The role of gas dynamical friction in the evolution of embedded stellar clusters

TL;DR

This paper investigates how gas dynamical friction influences the formation, density, and mass segregation of embedded stellar clusters, providing analytical criteria for cluster boundness and internal segregation based on clump properties.

Contribution

It offers new analytical insights into the role of gas dynamical friction in cluster formation and mass segregation, linking physical conditions to observed cluster properties.

Findings

Clusters in dense gas clumps can become bound after gas loss.

Massive subcondensations experience significant mass segregation.

Density thresholds determine cluster boundness and internal segregation levels.

Abstract

Two puzzles associated with open clusters have attracted a lot of attention -- their formation, with densities and velocity dispersions that are not too different from those of the star forming regions in the Galaxy, given that the observed Star Formation Efficiencies (SFE) are low and, the mass segregation observed / inferred in some of them, at ages significantly less than the dynamical relaxation times in them.

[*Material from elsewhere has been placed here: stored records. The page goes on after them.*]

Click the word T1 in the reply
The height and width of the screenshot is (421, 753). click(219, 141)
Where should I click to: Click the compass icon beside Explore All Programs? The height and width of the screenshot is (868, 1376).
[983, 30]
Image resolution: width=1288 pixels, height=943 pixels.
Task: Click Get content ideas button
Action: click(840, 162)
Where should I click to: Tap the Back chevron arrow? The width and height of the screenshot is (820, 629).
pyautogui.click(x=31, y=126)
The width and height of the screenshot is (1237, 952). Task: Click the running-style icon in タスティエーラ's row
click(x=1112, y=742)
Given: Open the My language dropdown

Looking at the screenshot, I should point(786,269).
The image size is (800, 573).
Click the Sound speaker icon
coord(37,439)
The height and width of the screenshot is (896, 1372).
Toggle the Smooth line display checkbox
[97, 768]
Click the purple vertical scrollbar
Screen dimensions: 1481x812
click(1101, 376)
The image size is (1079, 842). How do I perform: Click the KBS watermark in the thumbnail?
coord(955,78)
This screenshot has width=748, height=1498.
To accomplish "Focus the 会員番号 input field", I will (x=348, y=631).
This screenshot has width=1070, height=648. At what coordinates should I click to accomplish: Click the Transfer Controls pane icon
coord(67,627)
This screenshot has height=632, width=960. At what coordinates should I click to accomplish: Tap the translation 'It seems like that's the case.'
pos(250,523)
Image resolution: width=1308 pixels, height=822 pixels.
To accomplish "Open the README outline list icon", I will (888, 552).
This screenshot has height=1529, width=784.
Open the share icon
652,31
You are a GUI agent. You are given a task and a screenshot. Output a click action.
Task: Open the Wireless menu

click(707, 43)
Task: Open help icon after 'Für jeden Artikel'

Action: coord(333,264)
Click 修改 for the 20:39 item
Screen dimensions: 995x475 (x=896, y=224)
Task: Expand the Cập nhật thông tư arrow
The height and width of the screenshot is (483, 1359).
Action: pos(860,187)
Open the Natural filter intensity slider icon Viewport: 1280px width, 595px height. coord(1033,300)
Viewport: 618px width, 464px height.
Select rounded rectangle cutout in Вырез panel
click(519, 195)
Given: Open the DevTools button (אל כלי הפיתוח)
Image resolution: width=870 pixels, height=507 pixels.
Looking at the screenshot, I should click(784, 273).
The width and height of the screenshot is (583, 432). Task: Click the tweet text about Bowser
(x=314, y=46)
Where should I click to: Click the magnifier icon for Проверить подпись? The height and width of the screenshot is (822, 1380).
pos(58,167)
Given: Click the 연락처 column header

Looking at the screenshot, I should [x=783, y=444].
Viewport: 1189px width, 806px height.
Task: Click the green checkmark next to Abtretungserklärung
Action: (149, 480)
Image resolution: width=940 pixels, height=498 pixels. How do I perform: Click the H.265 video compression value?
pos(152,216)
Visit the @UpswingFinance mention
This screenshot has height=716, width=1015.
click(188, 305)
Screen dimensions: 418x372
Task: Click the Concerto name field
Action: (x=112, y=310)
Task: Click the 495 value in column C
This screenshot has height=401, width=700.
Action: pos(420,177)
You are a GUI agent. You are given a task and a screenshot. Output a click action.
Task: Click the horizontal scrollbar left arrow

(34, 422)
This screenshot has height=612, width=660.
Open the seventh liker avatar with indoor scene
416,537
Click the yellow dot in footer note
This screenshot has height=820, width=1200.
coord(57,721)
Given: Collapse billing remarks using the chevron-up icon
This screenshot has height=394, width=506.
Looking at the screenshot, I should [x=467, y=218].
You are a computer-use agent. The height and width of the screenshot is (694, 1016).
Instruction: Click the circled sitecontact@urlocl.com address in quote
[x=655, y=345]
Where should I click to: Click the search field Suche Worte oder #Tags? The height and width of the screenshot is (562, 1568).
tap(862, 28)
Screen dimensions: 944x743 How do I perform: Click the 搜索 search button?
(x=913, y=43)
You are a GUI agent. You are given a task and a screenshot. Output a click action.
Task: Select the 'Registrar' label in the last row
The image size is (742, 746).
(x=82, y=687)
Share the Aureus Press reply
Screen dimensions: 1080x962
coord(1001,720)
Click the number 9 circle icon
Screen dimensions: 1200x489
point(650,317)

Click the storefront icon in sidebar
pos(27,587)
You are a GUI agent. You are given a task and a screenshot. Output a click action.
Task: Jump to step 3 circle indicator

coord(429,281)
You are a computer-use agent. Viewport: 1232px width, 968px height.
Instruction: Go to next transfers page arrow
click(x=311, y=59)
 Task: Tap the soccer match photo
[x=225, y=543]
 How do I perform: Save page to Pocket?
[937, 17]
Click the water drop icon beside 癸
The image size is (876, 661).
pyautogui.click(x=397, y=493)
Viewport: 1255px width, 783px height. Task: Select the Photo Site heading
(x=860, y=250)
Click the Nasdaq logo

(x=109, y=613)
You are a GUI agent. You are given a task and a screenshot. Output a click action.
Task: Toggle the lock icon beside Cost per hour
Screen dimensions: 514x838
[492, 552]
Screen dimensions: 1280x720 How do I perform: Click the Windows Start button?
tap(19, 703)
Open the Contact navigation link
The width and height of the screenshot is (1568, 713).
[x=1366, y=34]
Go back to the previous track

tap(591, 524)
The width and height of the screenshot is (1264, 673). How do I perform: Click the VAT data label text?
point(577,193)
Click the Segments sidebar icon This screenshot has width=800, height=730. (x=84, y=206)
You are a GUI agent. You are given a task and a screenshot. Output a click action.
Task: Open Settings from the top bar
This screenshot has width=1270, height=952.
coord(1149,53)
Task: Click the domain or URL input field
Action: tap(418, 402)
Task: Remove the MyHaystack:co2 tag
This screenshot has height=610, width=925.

Gas dynamical friction has been considered before as a mechanism for contracting embedded stellar clusters, by dissipating their energy. This would locally raise the SFE which might then allow bound clusters to form. Noticing that dynamical friction is inherently capable of producing mass segregation, since here, the dissipation rate is proportional to the mass of the body experiencing the force, we explore further, some of the details and implications of such a scenario, vis-a-vis observations. Making analytical approximations, we obtain a boundary value for the density of a star forming clump of given mass, such that, stellar clusters born in clumps which have densities higher than this, could emerge bound after gas loss, and for a clump of given mass and density, we find a critical mass such that, subcondensations with larger masses than this could suffer significant segregation within the clump.